== Required work ==
Exactly as written, give again the line with "Что делать, если" and all subsequent lines through the end of the records.

== Records for this exercise ==
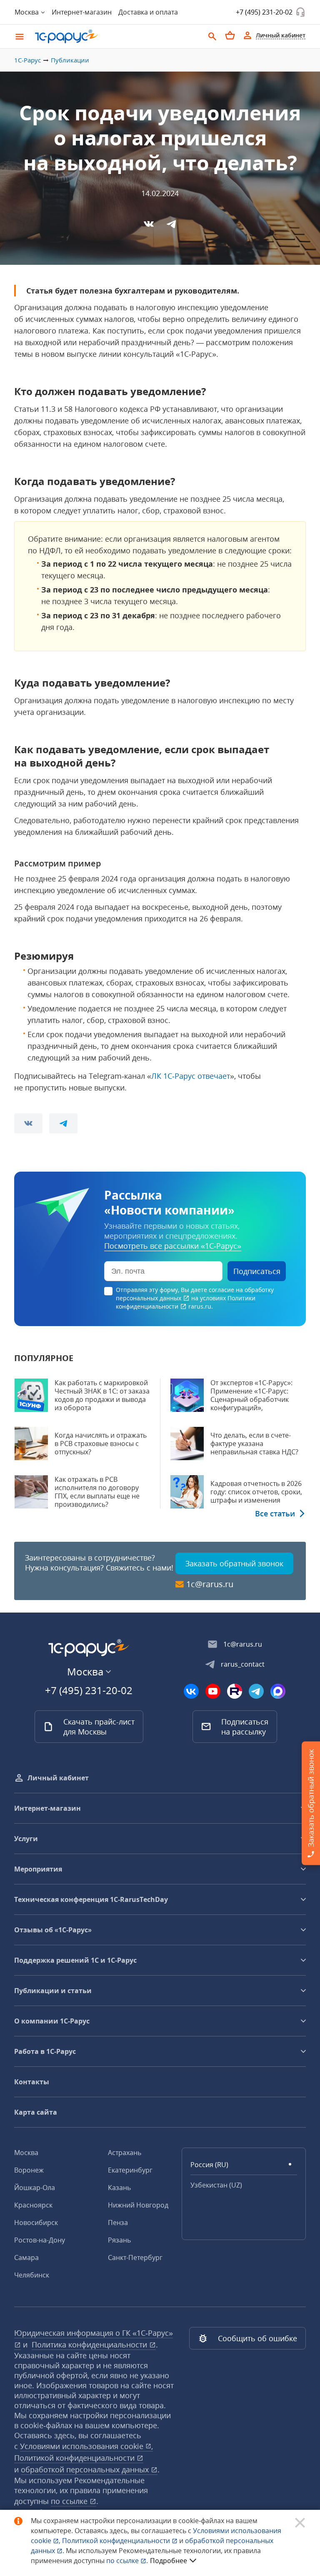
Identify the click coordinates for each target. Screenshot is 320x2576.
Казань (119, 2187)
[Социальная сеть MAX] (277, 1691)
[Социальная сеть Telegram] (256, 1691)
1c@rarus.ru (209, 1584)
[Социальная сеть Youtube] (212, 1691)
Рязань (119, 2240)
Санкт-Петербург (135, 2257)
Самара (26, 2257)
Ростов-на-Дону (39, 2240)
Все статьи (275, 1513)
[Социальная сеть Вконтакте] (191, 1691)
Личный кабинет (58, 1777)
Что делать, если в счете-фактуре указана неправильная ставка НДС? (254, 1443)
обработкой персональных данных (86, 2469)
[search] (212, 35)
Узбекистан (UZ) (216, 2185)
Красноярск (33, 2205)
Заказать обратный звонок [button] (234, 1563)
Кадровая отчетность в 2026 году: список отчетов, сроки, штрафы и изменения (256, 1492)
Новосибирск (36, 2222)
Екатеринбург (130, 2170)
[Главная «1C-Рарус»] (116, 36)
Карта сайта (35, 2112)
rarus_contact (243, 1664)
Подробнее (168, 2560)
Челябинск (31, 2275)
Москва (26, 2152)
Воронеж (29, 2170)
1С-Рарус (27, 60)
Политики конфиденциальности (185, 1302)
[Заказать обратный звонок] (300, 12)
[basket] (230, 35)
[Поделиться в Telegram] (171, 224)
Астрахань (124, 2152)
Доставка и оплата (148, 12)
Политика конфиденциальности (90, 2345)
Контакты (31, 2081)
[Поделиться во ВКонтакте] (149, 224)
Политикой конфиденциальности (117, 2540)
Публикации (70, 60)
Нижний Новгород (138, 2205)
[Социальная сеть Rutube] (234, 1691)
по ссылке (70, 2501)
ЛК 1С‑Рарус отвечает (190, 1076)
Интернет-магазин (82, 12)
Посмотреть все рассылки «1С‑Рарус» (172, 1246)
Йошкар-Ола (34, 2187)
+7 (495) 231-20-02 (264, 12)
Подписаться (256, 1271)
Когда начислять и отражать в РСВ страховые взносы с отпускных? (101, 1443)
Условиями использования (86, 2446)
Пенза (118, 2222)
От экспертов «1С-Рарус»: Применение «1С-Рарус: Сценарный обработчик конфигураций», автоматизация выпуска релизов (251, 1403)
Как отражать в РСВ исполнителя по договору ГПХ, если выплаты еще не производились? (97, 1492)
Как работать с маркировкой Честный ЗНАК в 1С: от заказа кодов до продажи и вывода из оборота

== Your response ==
Что делать, если в счете-фактуре указана неправильная ставка НДС? (254, 1443)
обработкой персональных данных (86, 2469)
[search] (212, 35)
Узбекистан (UZ) (216, 2185)
Красноярск (33, 2205)
Заказать обратный звонок [button] (234, 1563)
Кадровая отчетность в 2026 году: список отчетов, сроки, штрафы и изменения (256, 1492)
Новосибирск (36, 2222)
Екатеринбург (130, 2170)
[Главная «1C-Рарус»] (116, 36)
Карта сайта (35, 2112)
rarus_contact (243, 1664)
Подробнее (168, 2560)
Челябинск (31, 2275)
Москва (26, 2152)
Воронеж (29, 2170)
1С-Рарус (27, 60)
Политики конфиденциальности (185, 1302)
[Заказать обратный звонок] (300, 12)
[basket] (230, 35)
[Поделиться в Telegram] (171, 224)
Астрахань (124, 2152)
Доставка и оплата (148, 12)
Политика конфиденциальности (90, 2345)
Контакты (31, 2081)
[Поделиться во ВКонтакте] (149, 224)
Политикой конфиденциальности (117, 2540)
Публикации (70, 60)
Нижний Новгород (138, 2205)
[Социальная сеть Rutube] (234, 1691)
по ссылке (70, 2501)
ЛК 1С‑Рарус отвечает (190, 1076)
Интернет-магазин (82, 12)
Посмотреть все рассылки «1С‑Рарус» (172, 1246)
Йошкар-Ола (34, 2187)
+7 (495) 231-20-02 (264, 12)
Подписаться (256, 1271)
Когда начислять и отражать в РСВ страховые взносы с отпускных? (101, 1443)
Условиями использования (86, 2446)
Пенза (118, 2222)
От экспертов «1С-Рарус»: Применение «1С-Рарус: Сценарный обработчик конфигураций», автоматизация выпуска релизов (251, 1403)
Как отражать в РСВ исполнителя по договору ГПХ, если выплаты еще не производились? (97, 1492)
Как работать с маркировкой Честный ЗНАК в 1С: от заказа кодов до продажи и вывода из оборота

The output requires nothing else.